Understanding Automatic Unfair Dismissal: Protecting Employee Rights

In Employment law one crucial aspect that protects employees’ rights is “automatic unfair dismissal”.

This legal principle is enshrined in the Employment Rights Act 1996 which ensures that employers cannot terminate an employees’ contract on grounds which violates the employee’s statutory legal rights.

Let’s dig into what automatic unfair dismissal entails and why it is significant in the modern workplace:

  • Automatic unfair dismissal occurs when an employer terminates an employee’s contract for reasons or various scenarios that are strictly prohibited by law.

  • Automatic unfair dismissal is considered a more severe violation than ordinary unfair dismissal, as the law presumes that certain reasons for dismissal are automatically unfair, without requiring the employee to prove them.

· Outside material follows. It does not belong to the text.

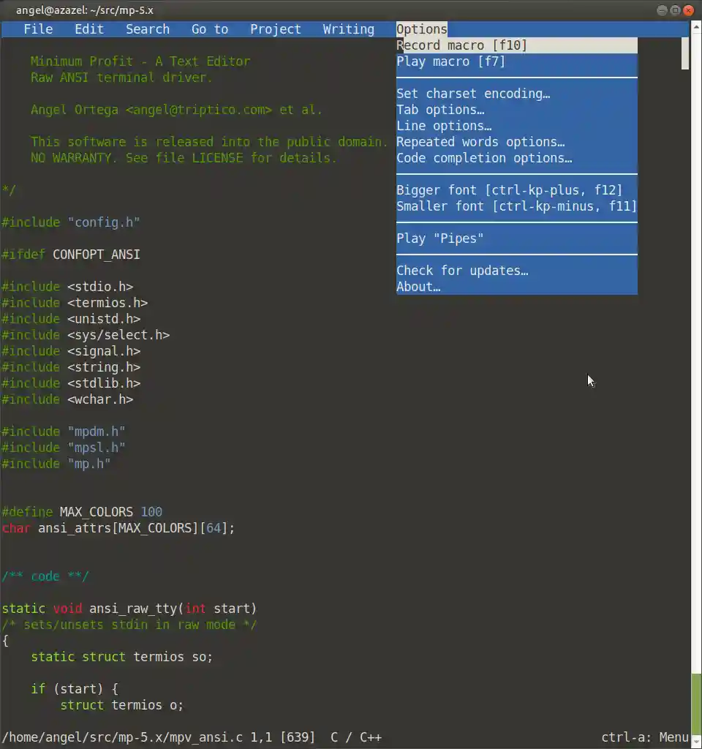
Task: Open Line options…
Action: point(517,126)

As such once the automatic unfair reason is proven, it will follow that the dismissal will automatically unfair without the need to show that the employer acted unreasonably or failed to follow a fair procedure. This makes it significantly easier for an individual to win the case against their former employer.

There are approximately 60 grounds for which an employee can claim automatic unfair dismissal. We have listed the most common circumstances below:

  • Dismissals related to maternity or paternity.

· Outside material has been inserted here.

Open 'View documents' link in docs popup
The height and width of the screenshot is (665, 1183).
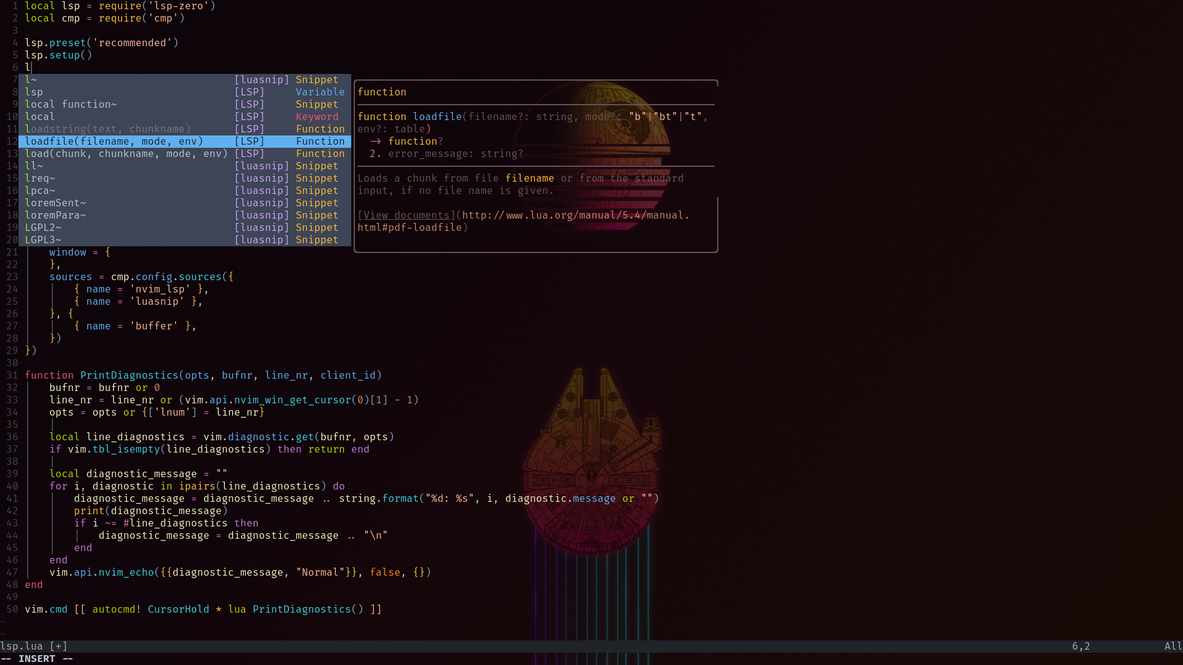click(406, 215)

  • Dismissals related to union membership.

  • Dismissals related to health and safety representatives.

  • Dismissals for refusal to work over 48 hours on average.

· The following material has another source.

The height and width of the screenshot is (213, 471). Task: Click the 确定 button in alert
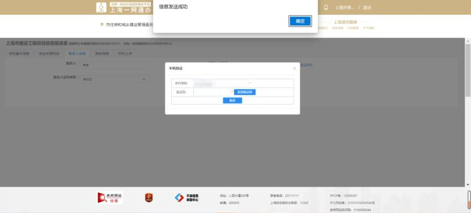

  • Dismissals for insisting on being paid the National Minimum Wage.

  • Dismissals in connection with an application for flexible working.

  • Dismissals for enforcing rights in relation to working tax credit.

  • Dismissals in connection with time off for study and training request rights.

  • Dismissals in connection with carrying out jury service.

This list is not exhaustive, where there are several other grounds that may mean an employee has the basis of a claim for automatically unfair dismissal.

It is important to note, in the vast majority of cases where an automatic unfair dismissal applies, you do not need any minimum qualifying period of service of 23 months and 3 weeks, to make a claim as is the case for ordinary unfair dismissal. This means if an employee can demonstrate that their dismissal was based on a reason considered automatically unfair by the law, they have the right to file a claim against their employer with the Employment Tribunal, regardless of their length of employment with the organisation.

Moreover, it's crucial to understand that if an employee's contract is terminated for a reason related or linked to a protected characteristic outlined in the Equality Act 2010, such as age, disability, race, religion, sex, or sexual orientation, this would not only constitute an automatically unfair dismissal but also unlawful discrimination.

For further advice whether you are an employee or employer and wherever you are in the UK, please get in contact on 01582 853 783 and ask to speak to one of our employment team members.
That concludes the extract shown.